_TASK_: Pictures are not part of the copy. Set down exactly the lines from the one containing "Viewport: 500px width, 471px height." through the last line of the material below.

_SOURCE MATERIAL_:
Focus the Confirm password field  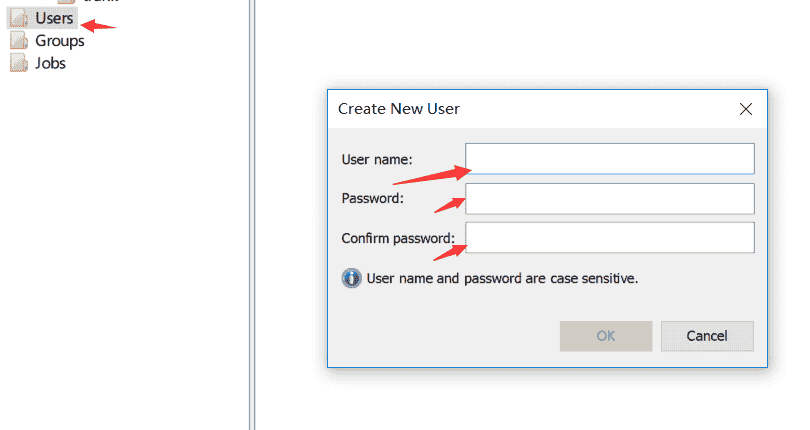610,238
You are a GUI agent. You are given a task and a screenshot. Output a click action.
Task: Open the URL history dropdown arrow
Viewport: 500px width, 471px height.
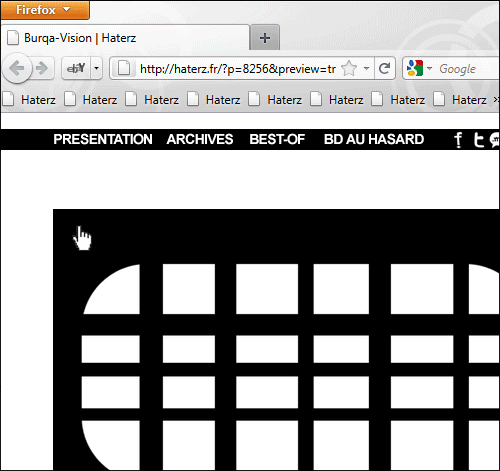366,68
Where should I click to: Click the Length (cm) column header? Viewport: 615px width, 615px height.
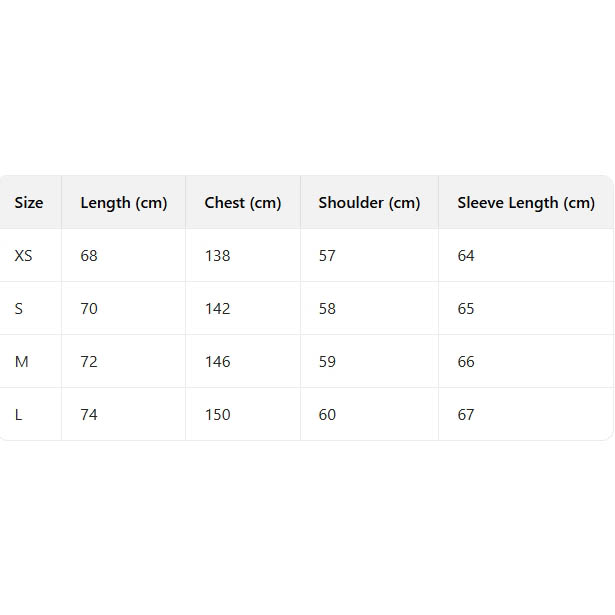(123, 203)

_PROBLEM SOLUTION_:
Viewport: 500px width, 471px height.
366,68
Where should I click to: Click the Length (cm) column header? Viewport: 615px width, 615px height.
(123, 203)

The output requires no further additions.